WKU President Timothy Caboni met guests and presented awards to artists at the Kentucky Museum, which received dozens of community members to recognize outstanding art pieces.
The museum hosted the Abound Credit Union Celebration of the Arts, Friday, which featured 155 submissions from local artists, including 32 from WKU students.
“Shows like this help artists grow in profound ways,” Kentucky Museum Director Brent Björkman said. “As part of this show, artists share the creativity within themselves… these innovative works inspire us to think in deep ways about the diverse mediums and the message or messages they embody.”
Caboni spoke on the importance he believes art education holds, not just in shaping a complete university experience, but for creating a good life.
“As I will say to everyone, I don’t want to hire or produce an engineer that’s never taken an art class, because they’re symbiotic, right?” Caboni said. “We are a university, and we want to create well-educated, well-rounded people for society.”
Senior Molly Phelps won second place in the mixed media category for her piece, “My Natural Dreamscape.” Phelps said she wanted to incorporate media and techniques from as many classes as she could in a piece she said was personally very meaningful.
Her piece featured a painted self-portrait, which she said drew from anatomy and figure studies, decorated elaborately with woven fiber, wire beading and screen-printed bugs that she drew and painted.
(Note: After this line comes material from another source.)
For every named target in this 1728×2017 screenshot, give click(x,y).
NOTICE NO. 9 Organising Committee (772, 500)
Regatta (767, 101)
Phelps said the rungs that framed the piece’s different sections were sticks she found in the park, and that the moths were inspired by Vincent Van Gogh’s Great Peacock Moth.
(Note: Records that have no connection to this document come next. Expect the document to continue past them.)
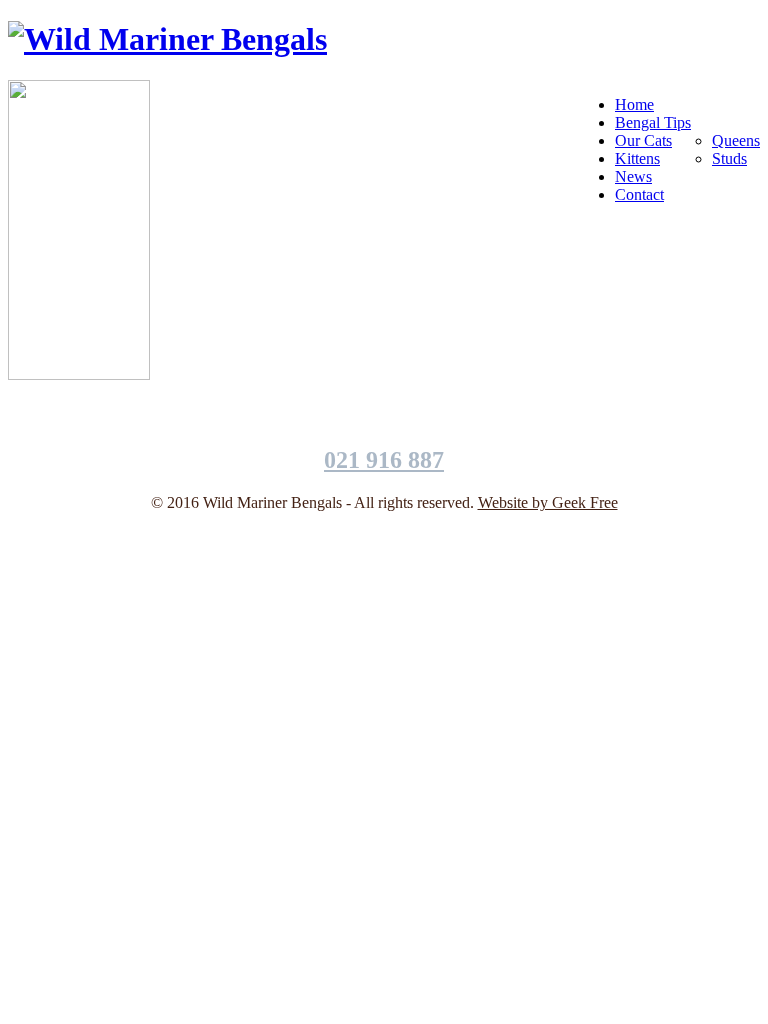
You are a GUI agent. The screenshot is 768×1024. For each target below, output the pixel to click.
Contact (639, 194)
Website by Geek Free (548, 502)
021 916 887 (384, 460)
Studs (729, 158)
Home (634, 104)
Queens (736, 140)
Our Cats (643, 140)
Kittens (637, 158)
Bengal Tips (653, 122)
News (633, 176)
“I’ve always felt moths are overshadowed by butterflies,” Phelps said. “If I can imagine myself in the most beautiful world ever, it would be surrounded by adorable little frogs and moths just covering me in this gorgeous, colorful world.”
The submissions were broken into ten categories: ceramics and glass; digital art/graphic design, drawing/illustration, fiber arts, mixed media, painting, photography, printmaking, sculpture and watercolor.
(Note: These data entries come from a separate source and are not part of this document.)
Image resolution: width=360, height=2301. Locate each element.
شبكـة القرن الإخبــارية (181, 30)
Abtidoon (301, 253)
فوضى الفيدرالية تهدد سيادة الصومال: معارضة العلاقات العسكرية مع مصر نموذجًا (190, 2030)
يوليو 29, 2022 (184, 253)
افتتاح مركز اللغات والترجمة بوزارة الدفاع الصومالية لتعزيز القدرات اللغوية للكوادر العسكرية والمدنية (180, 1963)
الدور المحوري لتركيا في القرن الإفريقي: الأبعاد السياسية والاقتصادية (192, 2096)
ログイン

Alongside the many student submissions, there were a number of submissions from WKU faculty.
Björkman said he sees the museum and such events as important avenues to engage visitors with the museum and to connect them with WKU. The museum offers opportunities to learn about art, history and culture from Kentucky and beyond.
“We see ourselves as a town-gown bridge,” Björkman said of the museum.
Björkman also said around 23% of WKU students visit the museum as part of a dedicated class visit.
“One of the things I’m most proud of as an institution is how we embrace and celebrate the arts, and this is a great way to do it,” Caboni said.